[Material for this task]
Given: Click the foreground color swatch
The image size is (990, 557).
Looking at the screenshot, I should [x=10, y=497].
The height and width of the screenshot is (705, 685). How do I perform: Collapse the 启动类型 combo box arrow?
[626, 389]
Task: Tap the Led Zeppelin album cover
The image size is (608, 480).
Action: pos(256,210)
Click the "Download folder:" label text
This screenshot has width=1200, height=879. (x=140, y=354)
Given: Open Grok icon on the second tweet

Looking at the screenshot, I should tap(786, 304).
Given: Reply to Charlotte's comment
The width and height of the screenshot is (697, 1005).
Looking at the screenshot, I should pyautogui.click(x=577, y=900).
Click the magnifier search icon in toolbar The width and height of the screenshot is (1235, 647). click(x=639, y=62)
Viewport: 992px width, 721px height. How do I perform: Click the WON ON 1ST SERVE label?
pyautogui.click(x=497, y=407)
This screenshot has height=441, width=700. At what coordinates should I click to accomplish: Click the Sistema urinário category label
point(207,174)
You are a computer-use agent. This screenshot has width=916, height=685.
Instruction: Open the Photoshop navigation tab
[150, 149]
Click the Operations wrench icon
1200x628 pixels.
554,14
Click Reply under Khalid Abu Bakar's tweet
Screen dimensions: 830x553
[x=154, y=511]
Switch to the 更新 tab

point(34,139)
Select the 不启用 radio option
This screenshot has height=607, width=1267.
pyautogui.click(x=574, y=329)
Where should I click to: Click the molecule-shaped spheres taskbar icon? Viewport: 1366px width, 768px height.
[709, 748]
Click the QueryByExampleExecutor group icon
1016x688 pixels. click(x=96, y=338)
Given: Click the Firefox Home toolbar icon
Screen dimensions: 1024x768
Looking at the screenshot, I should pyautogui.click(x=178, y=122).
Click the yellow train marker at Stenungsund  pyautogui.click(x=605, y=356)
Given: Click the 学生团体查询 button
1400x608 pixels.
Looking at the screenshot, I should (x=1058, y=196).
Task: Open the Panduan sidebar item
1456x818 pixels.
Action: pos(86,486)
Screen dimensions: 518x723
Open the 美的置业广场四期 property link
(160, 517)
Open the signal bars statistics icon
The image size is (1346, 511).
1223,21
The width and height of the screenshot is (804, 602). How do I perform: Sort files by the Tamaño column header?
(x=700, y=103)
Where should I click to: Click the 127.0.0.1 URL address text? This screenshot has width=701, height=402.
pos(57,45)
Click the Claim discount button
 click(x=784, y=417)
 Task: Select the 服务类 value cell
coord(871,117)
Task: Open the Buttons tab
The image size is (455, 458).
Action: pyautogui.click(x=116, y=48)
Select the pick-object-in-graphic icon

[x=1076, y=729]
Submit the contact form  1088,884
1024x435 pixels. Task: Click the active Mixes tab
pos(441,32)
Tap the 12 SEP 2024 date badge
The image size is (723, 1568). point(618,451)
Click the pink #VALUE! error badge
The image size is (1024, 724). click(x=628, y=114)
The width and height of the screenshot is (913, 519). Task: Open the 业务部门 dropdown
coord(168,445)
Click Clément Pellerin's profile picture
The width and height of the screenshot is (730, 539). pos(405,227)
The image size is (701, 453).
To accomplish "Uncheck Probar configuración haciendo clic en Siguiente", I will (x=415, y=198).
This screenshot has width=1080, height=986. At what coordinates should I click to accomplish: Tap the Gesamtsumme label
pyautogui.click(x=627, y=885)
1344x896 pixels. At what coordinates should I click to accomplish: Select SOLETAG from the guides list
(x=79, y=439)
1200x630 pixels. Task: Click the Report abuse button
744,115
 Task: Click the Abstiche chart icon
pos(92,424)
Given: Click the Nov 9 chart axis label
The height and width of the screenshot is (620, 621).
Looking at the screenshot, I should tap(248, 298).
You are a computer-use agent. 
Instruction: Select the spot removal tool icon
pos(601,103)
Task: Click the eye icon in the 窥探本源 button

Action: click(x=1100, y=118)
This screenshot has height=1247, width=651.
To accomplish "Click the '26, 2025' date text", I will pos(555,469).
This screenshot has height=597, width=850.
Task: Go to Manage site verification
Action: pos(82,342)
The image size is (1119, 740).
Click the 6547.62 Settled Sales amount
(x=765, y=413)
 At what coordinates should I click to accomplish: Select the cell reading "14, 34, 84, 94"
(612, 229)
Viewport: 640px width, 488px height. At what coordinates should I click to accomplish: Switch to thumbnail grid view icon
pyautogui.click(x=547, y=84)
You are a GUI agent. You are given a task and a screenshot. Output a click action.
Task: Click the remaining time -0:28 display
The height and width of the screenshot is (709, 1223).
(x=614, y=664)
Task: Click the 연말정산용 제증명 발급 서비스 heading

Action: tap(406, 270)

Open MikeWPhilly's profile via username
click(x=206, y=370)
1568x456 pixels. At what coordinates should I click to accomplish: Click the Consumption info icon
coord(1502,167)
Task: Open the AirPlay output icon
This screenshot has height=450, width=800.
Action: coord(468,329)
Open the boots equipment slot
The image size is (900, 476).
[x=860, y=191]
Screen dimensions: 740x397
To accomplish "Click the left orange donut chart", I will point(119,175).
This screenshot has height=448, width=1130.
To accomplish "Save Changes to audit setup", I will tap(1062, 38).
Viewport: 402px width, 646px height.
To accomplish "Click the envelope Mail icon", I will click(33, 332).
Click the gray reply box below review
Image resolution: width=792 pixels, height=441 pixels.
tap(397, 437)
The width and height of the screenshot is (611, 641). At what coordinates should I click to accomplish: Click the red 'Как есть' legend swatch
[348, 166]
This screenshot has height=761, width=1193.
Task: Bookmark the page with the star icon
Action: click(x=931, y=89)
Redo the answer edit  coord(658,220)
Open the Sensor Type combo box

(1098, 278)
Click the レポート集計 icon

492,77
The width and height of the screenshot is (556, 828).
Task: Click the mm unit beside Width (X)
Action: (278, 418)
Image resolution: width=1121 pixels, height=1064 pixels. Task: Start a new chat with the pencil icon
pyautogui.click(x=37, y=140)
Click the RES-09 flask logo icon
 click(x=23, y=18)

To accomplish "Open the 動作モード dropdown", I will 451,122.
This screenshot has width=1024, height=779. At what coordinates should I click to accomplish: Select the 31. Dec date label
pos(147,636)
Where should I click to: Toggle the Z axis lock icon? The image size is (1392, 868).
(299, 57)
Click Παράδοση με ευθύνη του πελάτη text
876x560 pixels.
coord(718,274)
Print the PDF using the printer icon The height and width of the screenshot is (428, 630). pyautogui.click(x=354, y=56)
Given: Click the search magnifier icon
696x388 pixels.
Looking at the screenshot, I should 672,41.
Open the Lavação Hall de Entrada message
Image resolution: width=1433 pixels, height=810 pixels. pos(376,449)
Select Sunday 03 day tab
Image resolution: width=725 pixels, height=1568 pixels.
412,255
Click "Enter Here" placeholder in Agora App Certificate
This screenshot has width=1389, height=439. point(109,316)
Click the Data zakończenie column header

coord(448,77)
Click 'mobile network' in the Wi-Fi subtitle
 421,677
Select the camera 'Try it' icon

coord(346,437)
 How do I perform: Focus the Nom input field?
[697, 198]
[/Material for this task]
Exercise requirements
Please output the entries above, every line exactly as it reads.

Task output
Given: Click the foreground color swatch
The image size is (990, 557).
Looking at the screenshot, I should [x=10, y=497].
The height and width of the screenshot is (705, 685). How do I perform: Collapse the 启动类型 combo box arrow?
[626, 389]
Task: Tap the Led Zeppelin album cover
The image size is (608, 480).
Action: pos(256,210)
Click the "Download folder:" label text
This screenshot has width=1200, height=879. (x=140, y=354)
Given: Open Grok icon on the second tweet

Looking at the screenshot, I should tap(786, 304).
Given: Reply to Charlotte's comment
The width and height of the screenshot is (697, 1005).
Looking at the screenshot, I should pyautogui.click(x=577, y=900).
Click the magnifier search icon in toolbar The width and height of the screenshot is (1235, 647). click(x=639, y=62)
Viewport: 992px width, 721px height. How do I perform: Click the WON ON 1ST SERVE label?
pyautogui.click(x=497, y=407)
This screenshot has height=441, width=700. At what coordinates should I click to accomplish: Click the Sistema urinário category label
point(207,174)
You are a computer-use agent. This screenshot has width=916, height=685.
Instruction: Open the Photoshop navigation tab
[150, 149]
Click the Operations wrench icon
1200x628 pixels.
554,14
Click Reply under Khalid Abu Bakar's tweet
Screen dimensions: 830x553
[x=154, y=511]
Switch to the 更新 tab

point(34,139)
Select the 不启用 radio option
This screenshot has height=607, width=1267.
pyautogui.click(x=574, y=329)
Where should I click to: Click the molecule-shaped spheres taskbar icon? Viewport: 1366px width, 768px height.
[709, 748]
Click the QueryByExampleExecutor group icon
1016x688 pixels. click(x=96, y=338)
Given: Click the Firefox Home toolbar icon
Screen dimensions: 1024x768
Looking at the screenshot, I should pyautogui.click(x=178, y=122).
Click the yellow train marker at Stenungsund  pyautogui.click(x=605, y=356)
Given: Click the 学生团体查询 button
1400x608 pixels.
Looking at the screenshot, I should (x=1058, y=196).
Task: Open the Panduan sidebar item
1456x818 pixels.
Action: pos(86,486)
Screen dimensions: 518x723
Open the 美的置业广场四期 property link
(160, 517)
Open the signal bars statistics icon
The image size is (1346, 511).
1223,21
The width and height of the screenshot is (804, 602). How do I perform: Sort files by the Tamaño column header?
(x=700, y=103)
Where should I click to: Click the 127.0.0.1 URL address text? This screenshot has width=701, height=402.
pos(57,45)
Click the Claim discount button
 click(x=784, y=417)
 Task: Select the 服务类 value cell
coord(871,117)
Task: Open the Buttons tab
The image size is (455, 458).
Action: pyautogui.click(x=116, y=48)
Select the pick-object-in-graphic icon

[x=1076, y=729]
Submit the contact form  1088,884
1024x435 pixels. Task: Click the active Mixes tab
pos(441,32)
Tap the 12 SEP 2024 date badge
The image size is (723, 1568). point(618,451)
Click the pink #VALUE! error badge
The image size is (1024, 724). click(x=628, y=114)
The width and height of the screenshot is (913, 519). Task: Open the 业务部门 dropdown
coord(168,445)
Click Clément Pellerin's profile picture
The width and height of the screenshot is (730, 539). pos(405,227)
The image size is (701, 453).
To accomplish "Uncheck Probar configuración haciendo clic en Siguiente", I will (x=415, y=198).
This screenshot has width=1080, height=986. At what coordinates should I click to accomplish: Tap the Gesamtsumme label
pyautogui.click(x=627, y=885)
1344x896 pixels. At what coordinates should I click to accomplish: Select SOLETAG from the guides list
(x=79, y=439)
1200x630 pixels. Task: Click the Report abuse button
744,115
 Task: Click the Abstiche chart icon
pos(92,424)
Given: Click the Nov 9 chart axis label
The height and width of the screenshot is (620, 621).
Looking at the screenshot, I should tap(248, 298).
You are a computer-use agent. 
Instruction: Select the spot removal tool icon
pos(601,103)
Task: Click the eye icon in the 窥探本源 button

Action: click(x=1100, y=118)
This screenshot has height=1247, width=651.
To accomplish "Click the '26, 2025' date text", I will pos(555,469).
This screenshot has height=597, width=850.
Task: Go to Manage site verification
Action: pos(82,342)
The image size is (1119, 740).
Click the 6547.62 Settled Sales amount
(x=765, y=413)
 At what coordinates should I click to accomplish: Select the cell reading "14, 34, 84, 94"
(612, 229)
Viewport: 640px width, 488px height. At what coordinates should I click to accomplish: Switch to thumbnail grid view icon
pyautogui.click(x=547, y=84)
You are a GUI agent. You are given a task and a screenshot. Output a click action.
Task: Click the remaining time -0:28 display
The height and width of the screenshot is (709, 1223).
(x=614, y=664)
Task: Click the 연말정산용 제증명 발급 서비스 heading

Action: tap(406, 270)

Open MikeWPhilly's profile via username
click(x=206, y=370)
1568x456 pixels. At what coordinates should I click to accomplish: Click the Consumption info icon
coord(1502,167)
Task: Open the AirPlay output icon
This screenshot has height=450, width=800.
Action: coord(468,329)
Open the boots equipment slot
The image size is (900, 476).
[x=860, y=191]
Screen dimensions: 740x397
To accomplish "Click the left orange donut chart", I will point(119,175).
This screenshot has height=448, width=1130.
To accomplish "Save Changes to audit setup", I will tap(1062, 38).
Viewport: 402px width, 646px height.
To accomplish "Click the envelope Mail icon", I will click(33, 332).
Click the gray reply box below review
Image resolution: width=792 pixels, height=441 pixels.
tap(397, 437)
The width and height of the screenshot is (611, 641). At what coordinates should I click to accomplish: Click the red 'Как есть' legend swatch
[348, 166]
This screenshot has height=761, width=1193.
Task: Bookmark the page with the star icon
Action: click(x=931, y=89)
Redo the answer edit  coord(658,220)
Open the Sensor Type combo box

(1098, 278)
Click the レポート集計 icon

492,77
The width and height of the screenshot is (556, 828).
Task: Click the mm unit beside Width (X)
Action: (278, 418)
Image resolution: width=1121 pixels, height=1064 pixels. Task: Start a new chat with the pencil icon
pyautogui.click(x=37, y=140)
Click the RES-09 flask logo icon
 click(x=23, y=18)

To accomplish "Open the 動作モード dropdown", I will 451,122.
This screenshot has width=1024, height=779. At what coordinates should I click to accomplish: Select the 31. Dec date label
pos(147,636)
Where should I click to: Toggle the Z axis lock icon? The image size is (1392, 868).
(299, 57)
Click Παράδοση με ευθύνη του πελάτη text
876x560 pixels.
coord(718,274)
Print the PDF using the printer icon The height and width of the screenshot is (428, 630). pyautogui.click(x=354, y=56)
Given: Click the search magnifier icon
696x388 pixels.
Looking at the screenshot, I should 672,41.
Open the Lavação Hall de Entrada message
Image resolution: width=1433 pixels, height=810 pixels. pos(376,449)
Select Sunday 03 day tab
Image resolution: width=725 pixels, height=1568 pixels.
412,255
Click "Enter Here" placeholder in Agora App Certificate
This screenshot has width=1389, height=439. point(109,316)
Click the Data zakończenie column header

coord(448,77)
Click 'mobile network' in the Wi-Fi subtitle
 421,677
Select the camera 'Try it' icon

coord(346,437)
 How do I perform: Focus the Nom input field?
[697, 198]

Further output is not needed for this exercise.